А вот с блюдами вышел облом. Тутошние устрицы были еще терпимы – пресноватые, без океанского аромата, но вроде бы свежие; что же до борща, то он решительно не удался, а котлеты оказались просто отвратительны. В тарелке плескалось алое нечто, со стружкой капусты и свеклы и скудным мазочком сметаны поверх негустого бульона. Пампушка отдавала сдобой. Куриная котлета похожа была на аккуратно свернутый голубец, где вместо кочанных листьев – куриная грудка, снятая тонким слоем. Стало обидно за настоящую водку рядом с поддельной закуской; тем не менее водку выпили, залакировали свекольным бульоном, заели ломтиком картошки, раздраженно позвали манагера.
Манагер покаянно изогнулся.
– Могу узнать имя-отчество господина, имя-отчество госпожи? Благодарю вас, сударь, спасибо, сударыня. Наш немецкий повар, он не понимает, что такое борщ и котлета по-киевски. Малохольный, знаете, народ. Признает одни только тертые супы, а как закажут что-нибудь настоящее, наше, получается жидкая водичка. Или мясная клецка.
– А поменять повара не пробовали? Или сделать сплошь немецкое меню?
– Ну что вы, господин Иван Павлович.
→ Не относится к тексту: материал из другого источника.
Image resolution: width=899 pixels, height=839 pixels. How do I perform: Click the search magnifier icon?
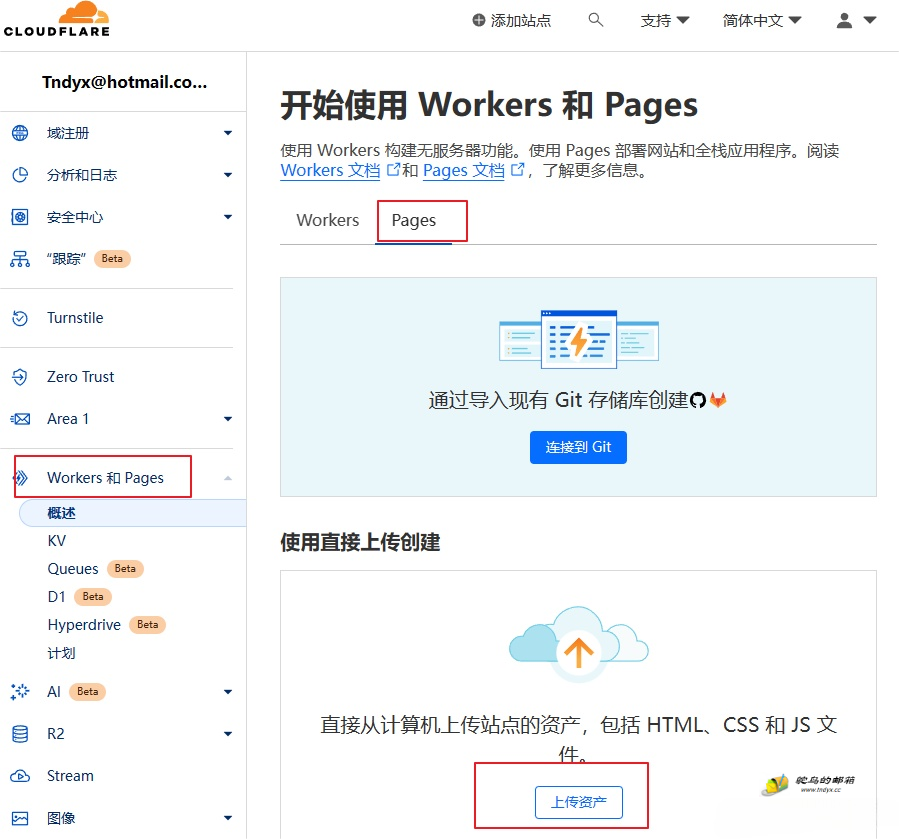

Здесь публика солидная, патриотичная. Вот и крутимся как можем. Позвольте от имени заведения предложить вам во исчерпание, так сказать, конфликта, свежайший малиновый мусс под фирменным названием «Парфе»?
10Интересный вопрос. Если передвижника сканировать, перевести в черно-белый формат, заверстать на типографский целлулоид и вмонтировать в авангардный синтезатор – что получится? Какой образуется звук? Полная чушь или все-таки проявится странная мелодия пейзажа? А если – старинную карту работы какого-нибудь Корнея Бородавкина, или Еремея Владыкина, или Михайлы Башмакова, или морского гидрографа Петра Анжу? Вогнать в машину, закрепить боковыми плашками, запустить процесс перевода прозрачной картинки в тягучий звук. И послушать музыку древней Сибири, Китая, Северного моря? Фантастика. Перспектива. Куда там Репину и даже Левитану. Так что решение принято; он не уйдет отсюда, пока они с Колокольниковым вслепую, со взаимной опаской, как два рыбака, упустившие бредень, не нащупают ценовое дно. Без этой игрушки Мелькисарову не жить, она будет ему мерещиться, сниться, бросать в холодную дрожь, как первое влечение в самом начале любви.
Они обедали во внутреннем дворе; без польт, как выразился Колокольников, под мощной газовой горелкой. Горелка астматически сипела, синее пламя вращалось по кругу, верхнее тепло волной прокатывалось от головы к ногам, холодный свежий воздух успевал коснуться тела и тут же согревался, не причинив особого вреда; сквозь жаркую окалину горелки пахло преющим снегом и мокрой сосной.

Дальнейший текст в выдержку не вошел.